I called out, “Oh hi. I’m sorry, I didn’t see you there. Were you talking to me?” He jumped, visibly. So . . . not talking to me then.
“Afternoon, love. Didn’t see you there. Just out giving the rose bushes a good talking too. They just haven’t been trying lately, you know? Needed a bit of a pep talk.”
Ooookaaay . . . . “Well, that’s good then. I hope you pull them all into line.” I smiled, waved, and continued on down the street, and as I went I heard him resume his animated conversation with his errant roses.
By the time I reached my poor-excuse for a front garden I was already wondering when, if at all, I had ever given any of my plants ‘a good talking to’.
I myself have a ‘potted’ garden of succulents (which are, happily, extremely hard to kill) and that is enough for me. I am very happy just to tend to my pots. I water them when they need it, pull off any dead bits, and stand them upright again if they topple over—and that’s about it. If one of my plants puts one hairy root out of that lovingly-cared-for-pot, it’s on its own. I’m done. Once a plant makes a break for freedom into the wild ‘beyond’, I have no time for it. Now that may sound harsh, but I just don’t really trust plants at all when they start to get out and about on their own. They tend to get all a bit uppity and either turn into some huge monstrous triffid, or spread themselves liberally all about the place and get into all sorts of nooks and crannies and spots where they just aren’t welcome.

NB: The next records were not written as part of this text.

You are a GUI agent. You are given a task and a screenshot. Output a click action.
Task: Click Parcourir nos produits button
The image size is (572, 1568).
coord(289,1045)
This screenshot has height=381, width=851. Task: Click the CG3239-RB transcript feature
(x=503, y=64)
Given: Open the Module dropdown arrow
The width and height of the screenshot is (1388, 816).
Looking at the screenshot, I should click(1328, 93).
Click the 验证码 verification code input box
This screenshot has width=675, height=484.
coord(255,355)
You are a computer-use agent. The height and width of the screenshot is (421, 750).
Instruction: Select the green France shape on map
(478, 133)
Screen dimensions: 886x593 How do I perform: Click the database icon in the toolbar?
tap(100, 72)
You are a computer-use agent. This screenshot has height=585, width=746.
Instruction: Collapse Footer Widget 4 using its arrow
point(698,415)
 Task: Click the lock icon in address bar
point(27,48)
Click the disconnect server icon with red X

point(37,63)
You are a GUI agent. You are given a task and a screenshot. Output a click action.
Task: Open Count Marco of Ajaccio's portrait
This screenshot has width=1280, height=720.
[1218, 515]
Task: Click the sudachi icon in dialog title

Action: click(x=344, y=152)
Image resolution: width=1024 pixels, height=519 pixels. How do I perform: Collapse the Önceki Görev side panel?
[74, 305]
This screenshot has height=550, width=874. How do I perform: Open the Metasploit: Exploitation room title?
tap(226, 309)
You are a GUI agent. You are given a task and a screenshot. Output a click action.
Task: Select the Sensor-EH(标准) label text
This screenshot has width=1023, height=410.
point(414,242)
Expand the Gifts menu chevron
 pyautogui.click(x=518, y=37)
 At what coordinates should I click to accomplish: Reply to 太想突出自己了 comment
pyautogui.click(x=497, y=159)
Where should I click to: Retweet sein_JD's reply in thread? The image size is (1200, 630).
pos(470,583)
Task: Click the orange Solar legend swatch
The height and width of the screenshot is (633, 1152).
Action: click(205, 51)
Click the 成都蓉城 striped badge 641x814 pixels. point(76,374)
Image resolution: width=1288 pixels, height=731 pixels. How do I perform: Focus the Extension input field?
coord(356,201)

In spite of the fact that I seem to have missed out on the ‘gardening gene’, I do realise that some other people have a deep-seated, almost visceral need to get out and wallow in their gardens. And I get that. I really do. I like gardens. Other people’s gardens. I am always very happy to sit in someone’s gorgeous garden (preferably with some lovely nibblies and glass of wine in hand) and admire their geraniums—just don’t ask me to help dig, prune, hoe, rake, or mulch along with you (or shout at me about the massive crater my new puppy just dug while we weren’t looking. She really didn’t mean to dig up that gorgeous purple thing you had just managed to get established—she thought she was ‘helping’ . . . and besides, what is a garden without a couple of doggie-pot holes anyway . . . )
And now I wonder—how many of those people who tend their gardens so passionately, also go outside and have animated conversations and ‘pep talks’ with their begonias (and do they actually listen to see if the plants answer back?)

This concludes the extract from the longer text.